Born: April 26, 1927; Roxana, Illinois
Died: October 7, 2015; Edwardsville, IL
Position: Forward/Center
Played For: New York Knicks (1948-1957), Detroit Pistons (1957-1958)

After a Hall of Fame run with the New York Knicks in the National Basketball Association, and a successful four-year run as head coach at Southern Illinois University-Carbondale, Harry Gallatin was hired as the head coach of the St. Louis Hawks for the 1962-63 season. The Hawks, who won the NBA championship in 1958, were going the other way and owner Ben Kerner was looking for someone to rekindle their winning ways.

“It seemed that when I came in as coach, things on the team were kind of loose, with everybody going their own way and not really contributing to the team effort,” recalled Gallatin. “I wanted to immediately bring everyone on the same page, including basic conditioning and fundamentals.” Bigger and quicker was Gallatin’s “war cry.” With that theory, it wasn’t unusual for someone to see the players running up and down the steps at Kiel Auditorium carrying another player on their backs during practice.

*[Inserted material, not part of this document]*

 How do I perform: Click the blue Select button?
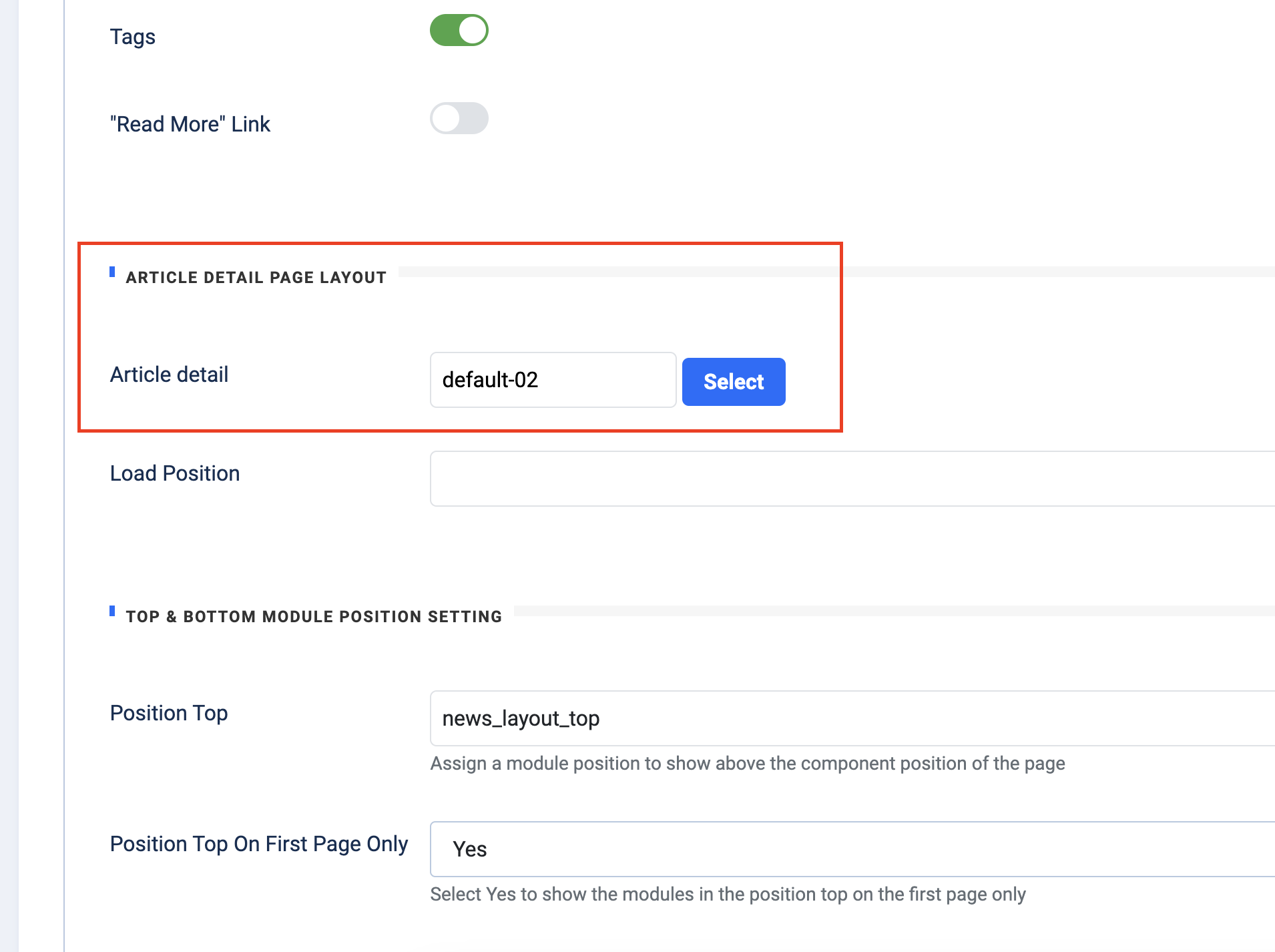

In addition to conditioning, the Hawks also went through some dramatic personnel changes. “I was fortunate to have three new players come in at the same time as I did, so they were my guys learning my way,” continued Gallatin. “Charlie Vaughn played for me at Carbondale, and I remember the importance of drafting Zelmo Beaty. I told Mr. Kerner that before we commit to a player, I need to go down and play one-on-one with the player prospect. I went down to Prairie View A&M and played with Beatty. People kept saying, ‘Who is Zelmo Beaty?’ But what a great choice he turned out to be.”

The changes impressed Hall of Famer to be, Lenny Wilkens, who saw a noticeable change when he returned from the military for the 1962-63 campaign. “When I got back to the team I found it had changed quite a bit and for the better. I couldn’t get there for training camp because they had canceled all leaves in the military. What I noticed when I did get there was a more unified team and a coach with bulldog tenacity. If Harry made up his mind about something he wasn’t about to change it.”

One of the big changes was the chemistry that Gallatin instilled in the Hawks. Bob Pettit and Cliff Hagan were still the driving forces for St. Louis, but with Wilkens, Vaughn and John Barnhill using their quickness and ball-handling skills, the Hawks were rejuvenated. Gallatin’s team went 48-32 and finished second in the West by five games to the Los Angeles Lakers, including an astonishing 30-7 record on their homecourt – Kiel Auditorium. The Hawks made it to the division championship series, but their run to the NBA finals fell short when they lost to the Lakers in a seven-game series. Even so, the Hawks had gained the spirit and passion for the game that Gallatin had as a player.

With a persistent work ethic, tremendous physical strength, and a strong competitive attitude, Gallatin was a workhorse both in college and in the NBA. He was nicknamed “Horse.” Gallatin was a two-time All-Conference selection at Northeast Missouri State Teachers College and was selected in the first round of the 1948 draft by the Knicks. His durability was instrumental in his playing in a record 682 games. He played nine of his 10 seasons with the Knicks, was an All-NBA First Team selection in 1954 and a seven-time All-Star game selection. Known primarily for his rebounding prowess, Gallatin ranked among the top 10 in rebounding six times and led the league in 1954. Harry pulled down at least 660 rebounds a season, including a career-high 1,098 in 1954.

After concluding his career in Detroit, Gallatin began coaching college at SIU-Carbondale and then moved to the NBA where he coached the Hawks and the Knicks. He led the Hawks to second place finishes in 1963 and 1964 and was named NBA Coach of the Year in 1963.